On the Phenomenology of the Consciousness of Internal Time

B: Supplementary Texts

I "On the Introduction of the Essential Distinction between 'Fresh' Memory and 'Full' Recollection and about the Change in Content and Differences in Apprehension in the Consciousness of Time"

No. 5

Enduring Perception as Simple Act

Paragraph 46

If a perception lasts more than a moment, then it is made-up of parts. But it is possible that our awarenesses during each of these moments follow along one continuous single act. Previously Husserl discussed perceptions of things that stay the same over a duration of time. The tone retains its same tonal qualities for a series of moments. Each moment is distinct on account of it falling in a different place along the temporal succession. However, what we perceive in that moment is identically the same as during the other moments. When we think abstractly or conceptually about the tone during any one of the moments, we may find it to be identical with what we hear during the other moments, even though we find them temporally separated.

Now Husserl examines uniform changes in what we perceive. In particular, he refers to a tone "uniformly dying away." So the alteration is uniform. The change of one moment is the same change of another moment, even though the content of one moment is different from the others.

[Consider also Oresme’s latitude of forms. We may depict a uniform change with a shape like this.

(Thanks Jeff Babb)

For each extent along the horizontal axis, there is a uniform change along the vertical axis. So we might compare a horizontal extent of one length with another horizontal extent of the same length. We find that the vertical change will be the same in both cases. Also, we will find that the “instantaneous change” at any point is equal to any other point. So in uniform change, the change itself stays the same, even though what is changing is continually distinct.]

The tone’s change is continuous. So to is our perception of it continuous. And, the correlation between them is continuous. [This seems similar to Aristotle’s continuous correlation of space and time.]

Each enduring perception of the uniform content can be temporally divided, and to each temporal division corresponds a part of the perception. And just as the temporal part of the tone is tone, so the temporal part of the perception is perception. (161bc)

WHAT YOU NEED TO DO:
**a.** From the passage on enduring perception above, copy word for word the stretch starting with "Now Husserl examines" and going on through "from the others.".
**b.** In the passage on enduring perception above, what example does Husserl use when he turns to uniform changes in what we perceive?

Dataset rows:

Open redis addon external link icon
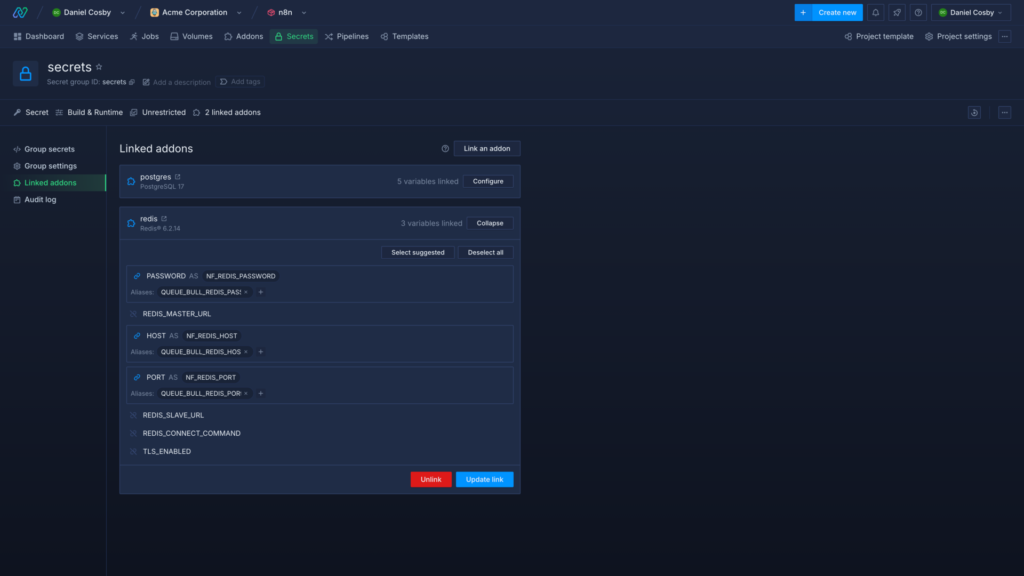 click(x=164, y=218)
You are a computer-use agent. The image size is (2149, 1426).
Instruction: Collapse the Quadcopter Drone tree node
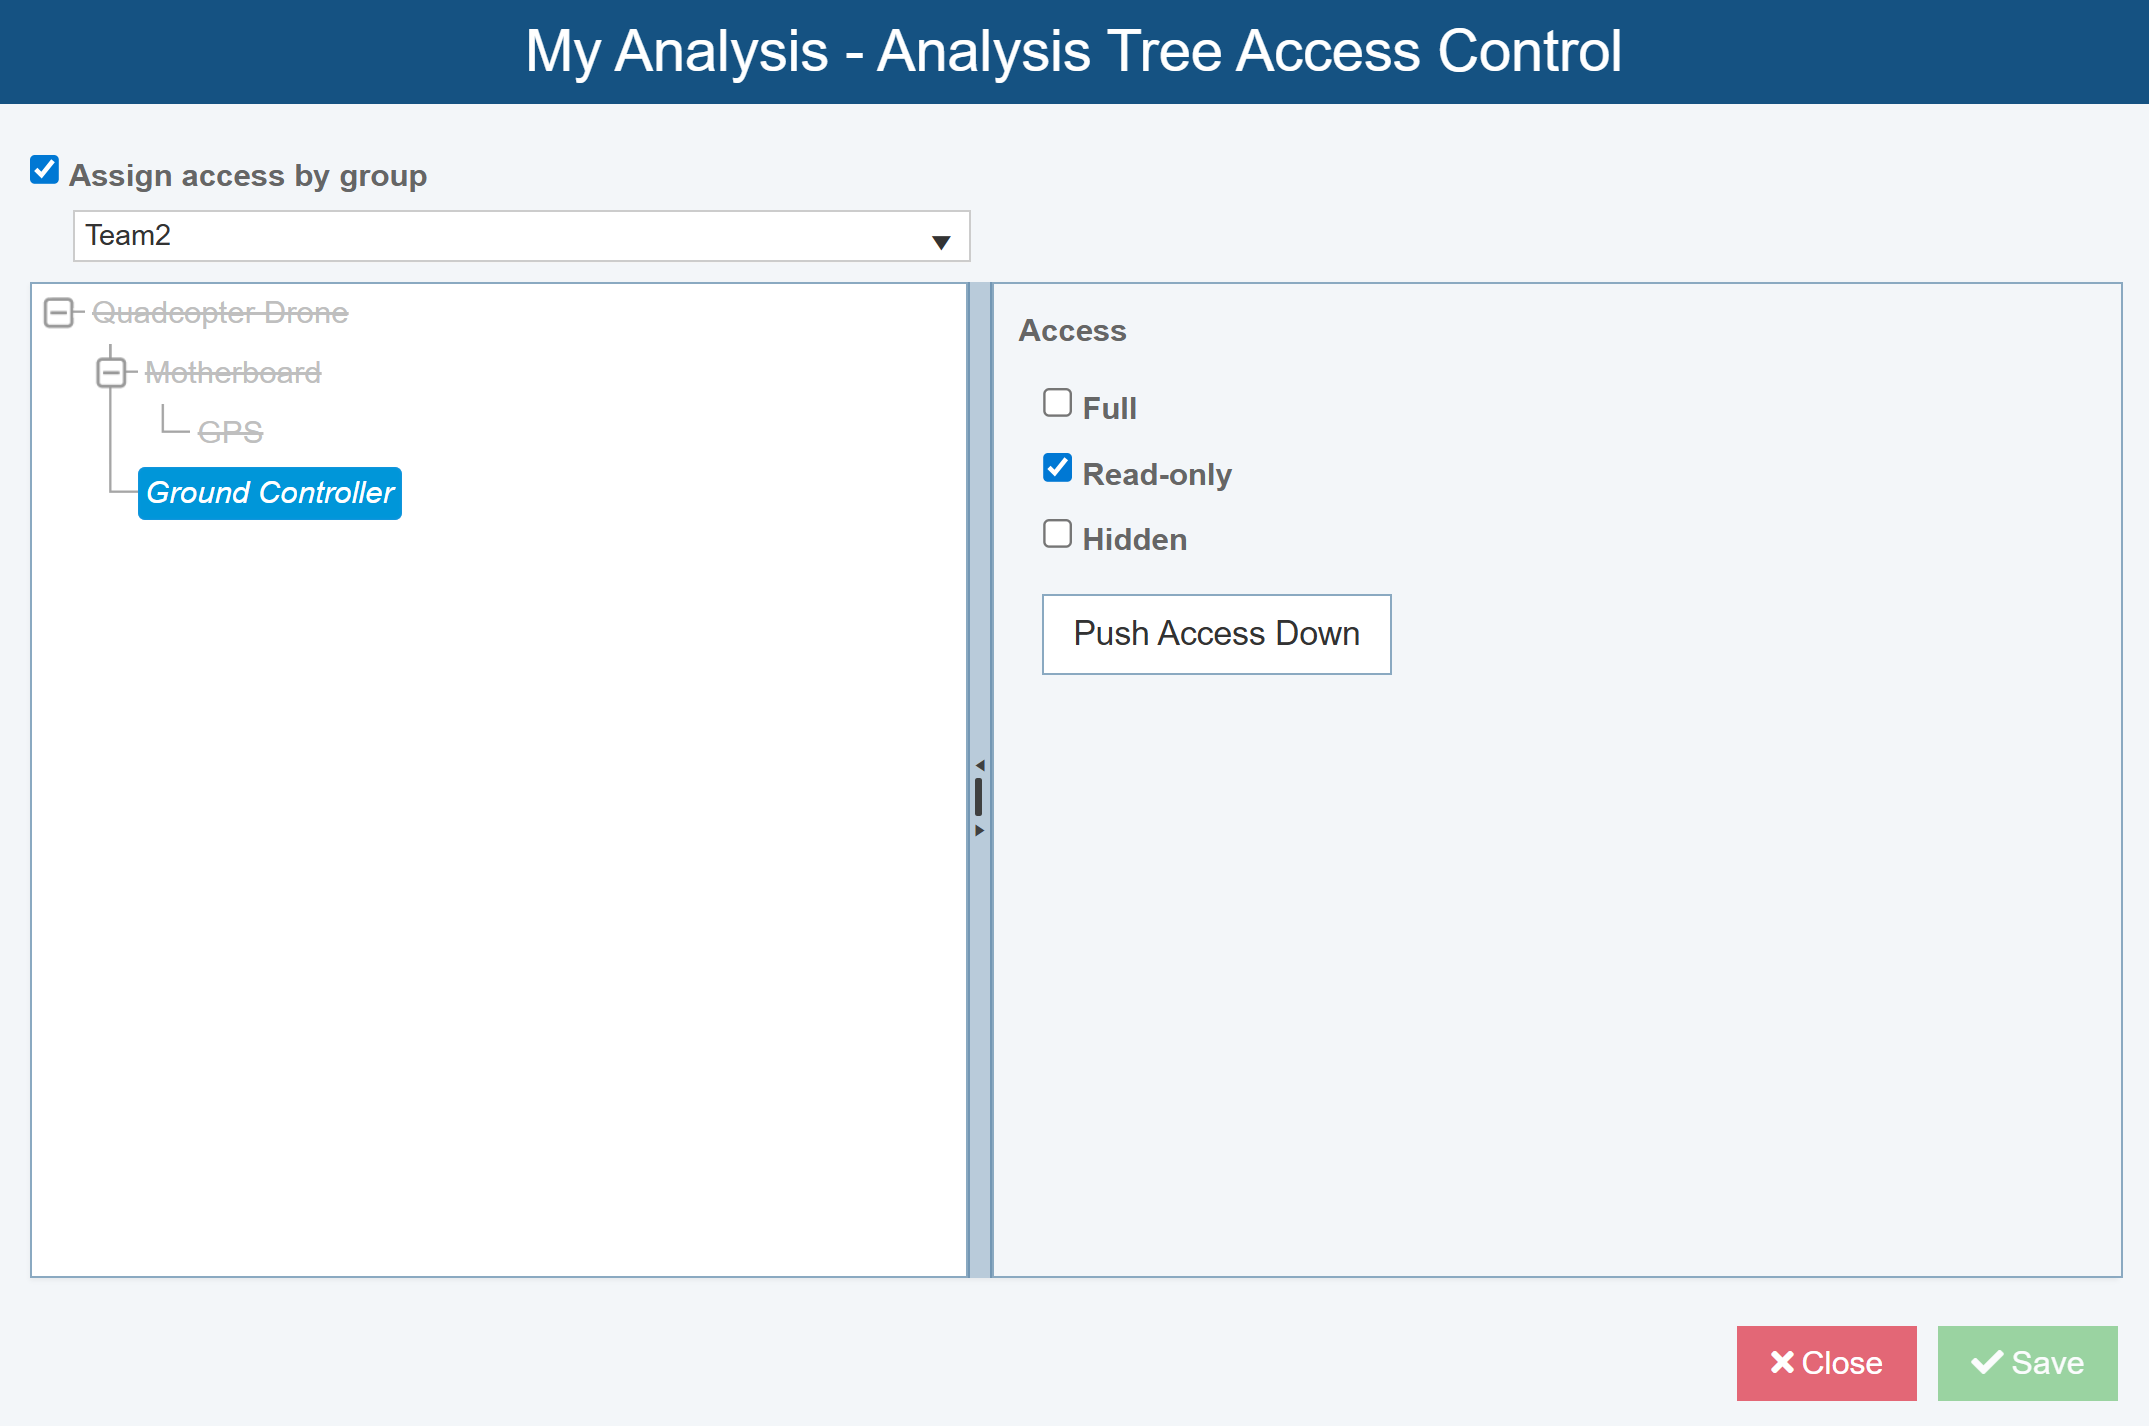pos(59,313)
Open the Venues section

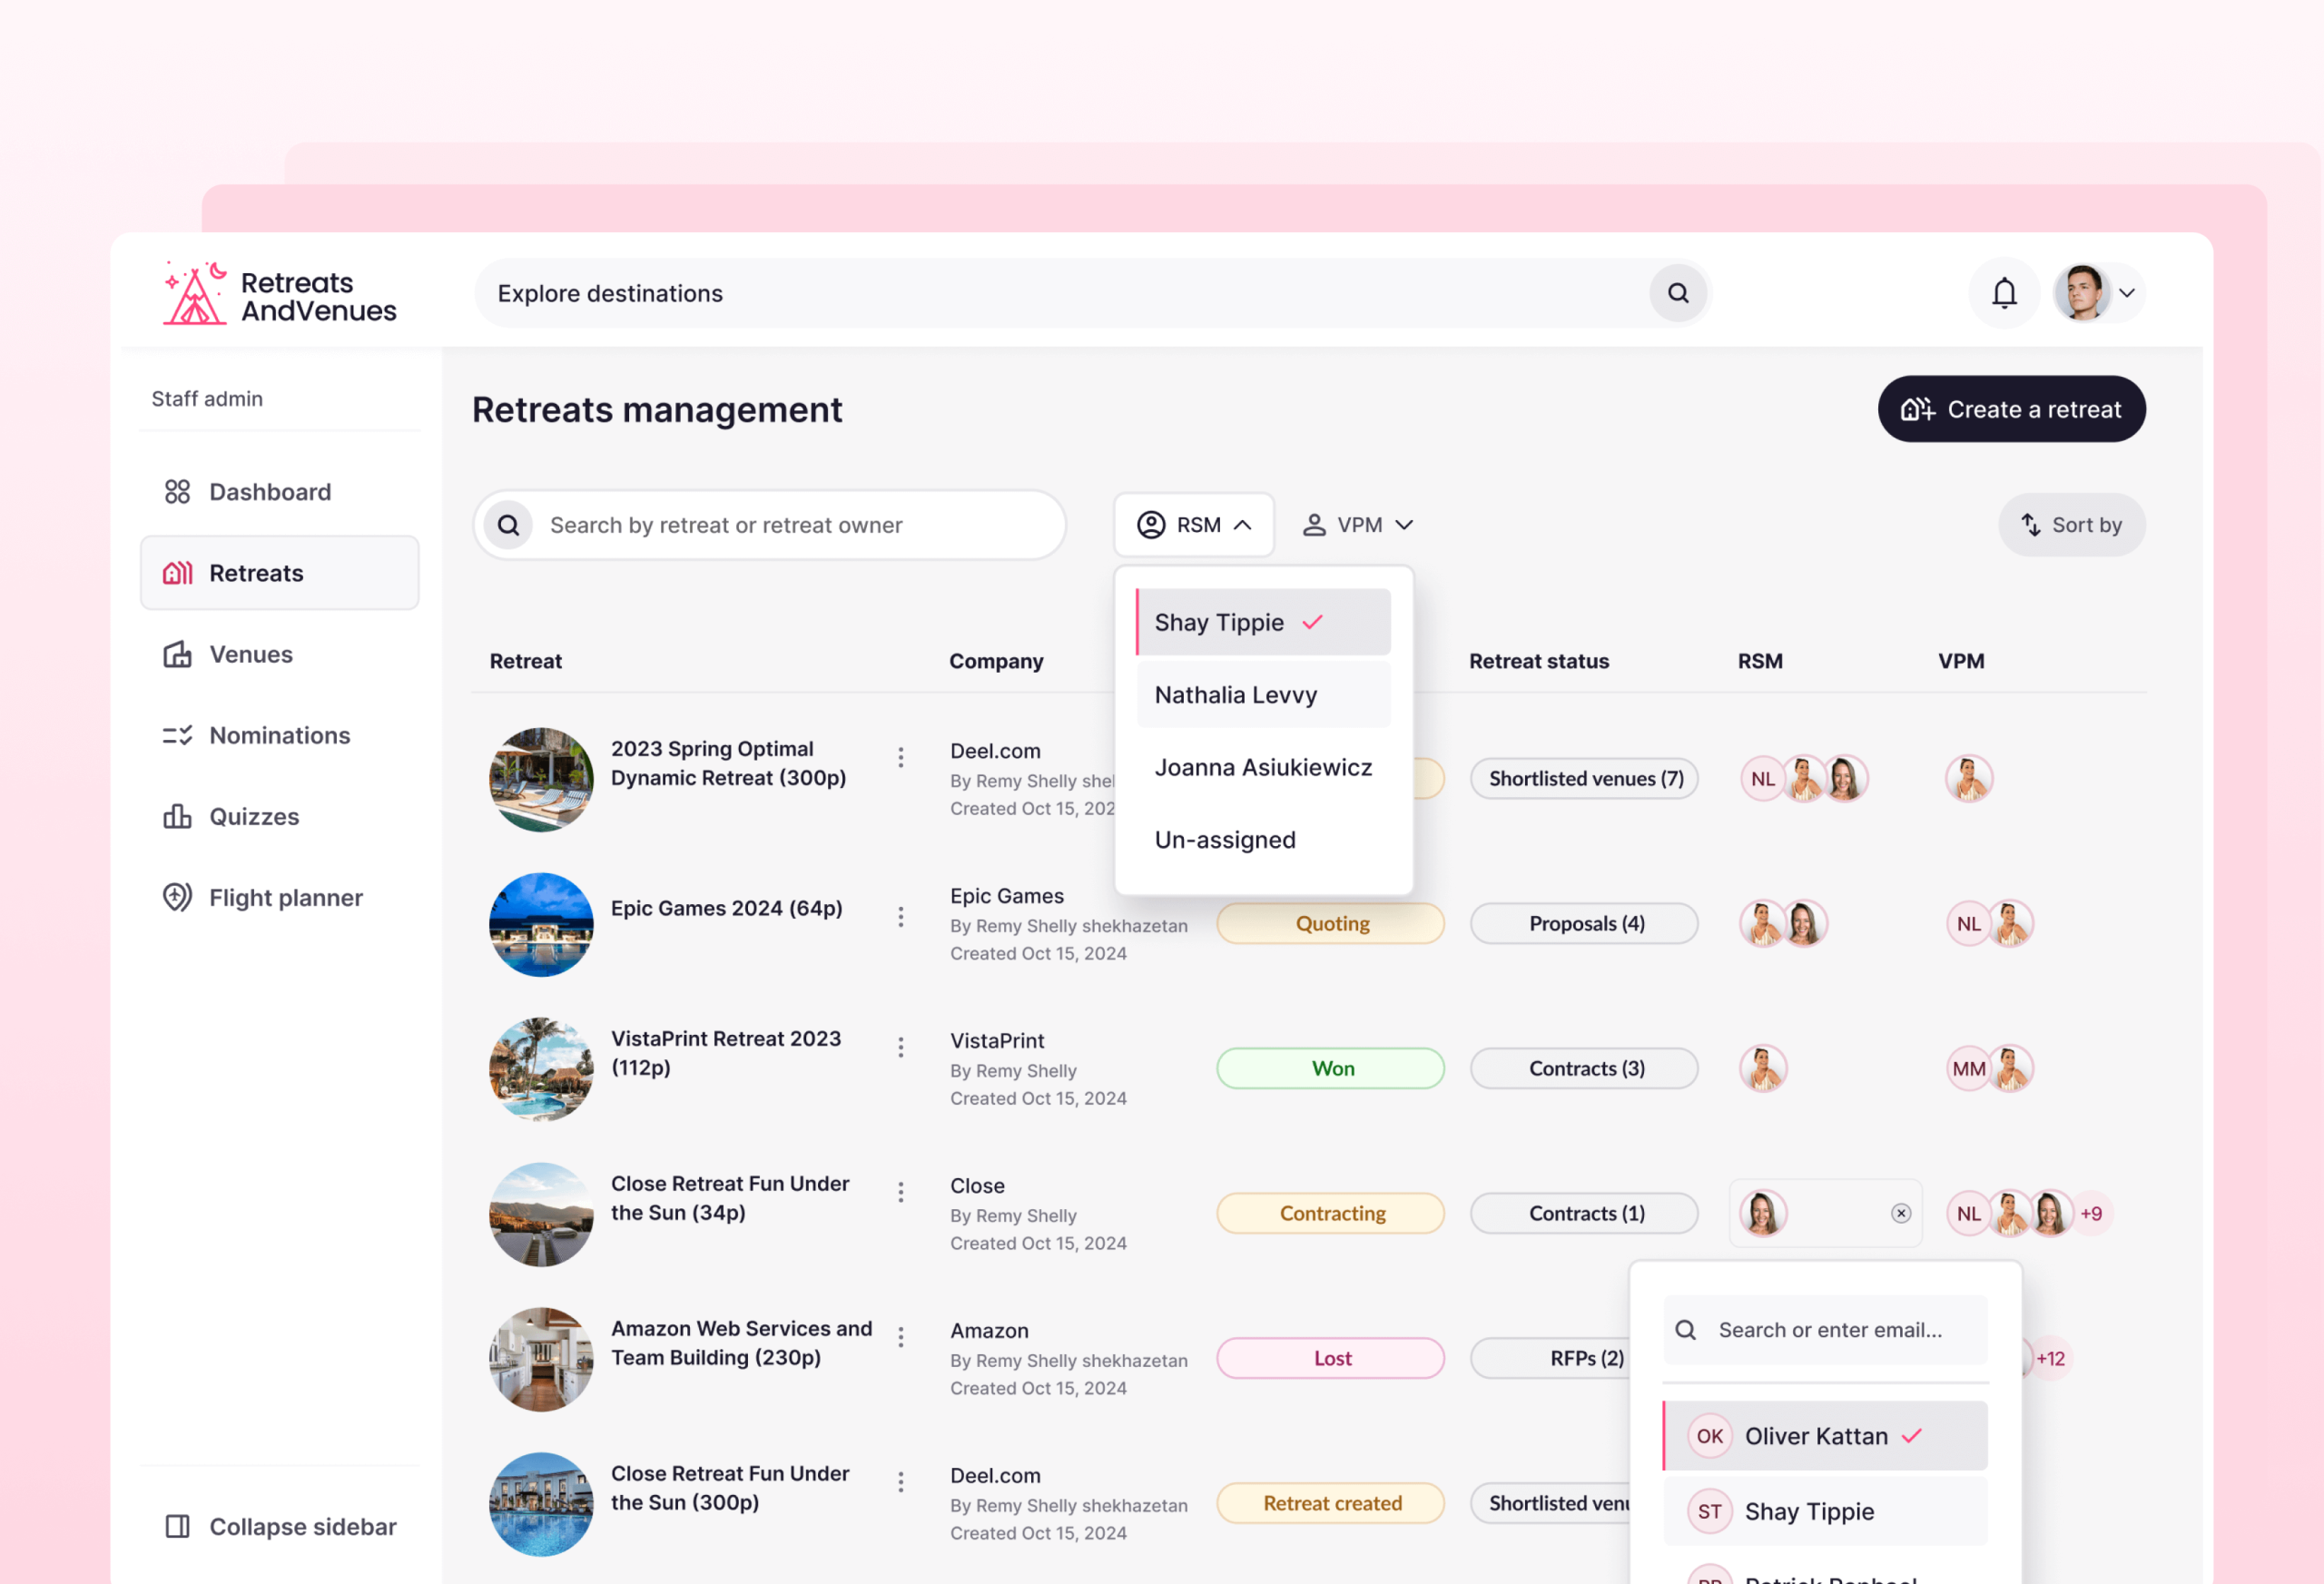(250, 654)
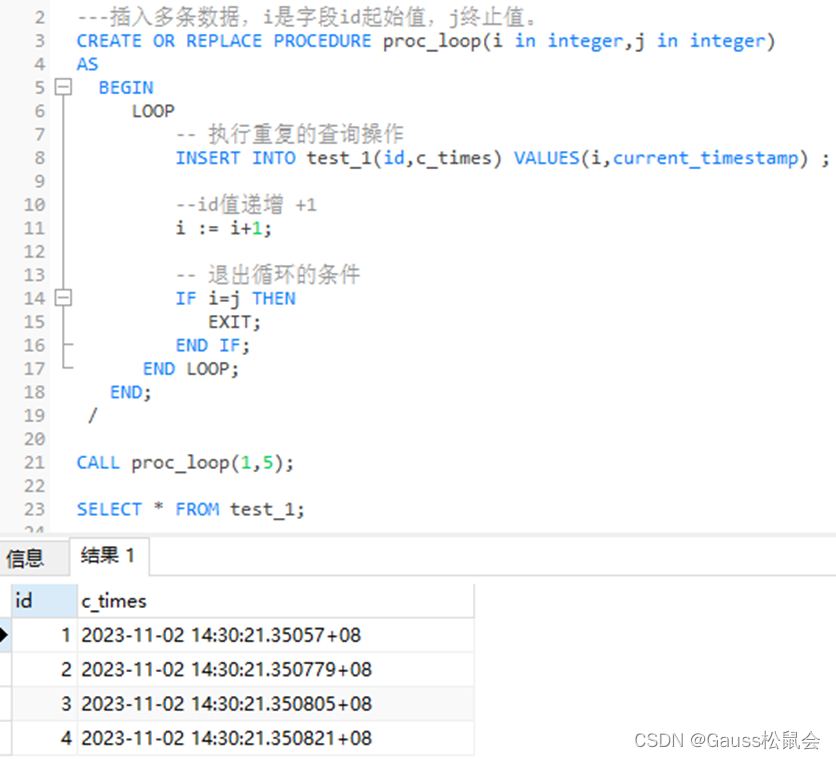Collapse the BEGIN block fold marker
This screenshot has width=836, height=759.
(62, 87)
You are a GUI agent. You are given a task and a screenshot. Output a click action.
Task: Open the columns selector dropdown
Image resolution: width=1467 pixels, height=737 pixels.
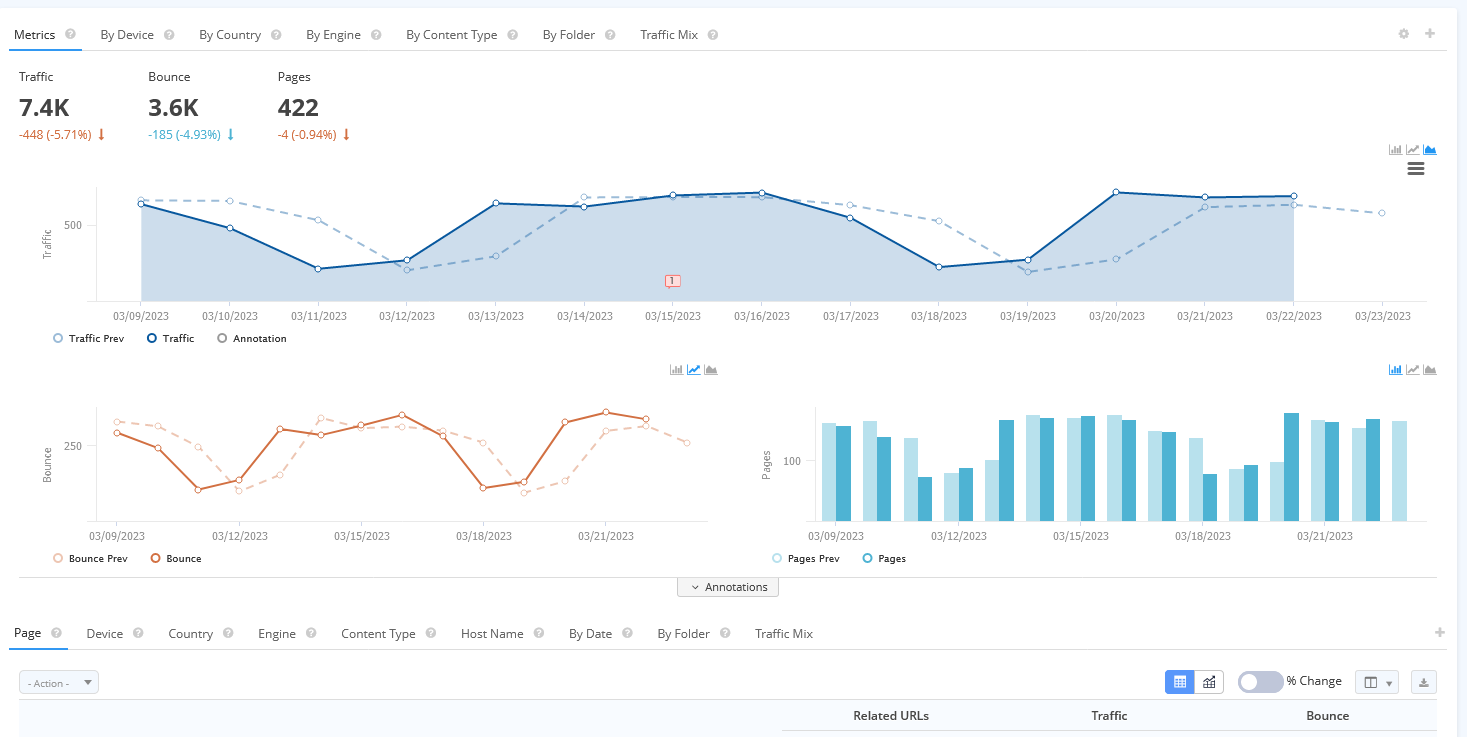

CORRECT ANSWERS:
**a.**
Now Husserl examines uniform changes in what we perceive. In particular, he refers to a tone "uniformly dying away." So the alteration is uniform. The change of one moment is the same change of another moment, even though the content of one moment is different from the others.

**b.** A tone that is uniformly dying away.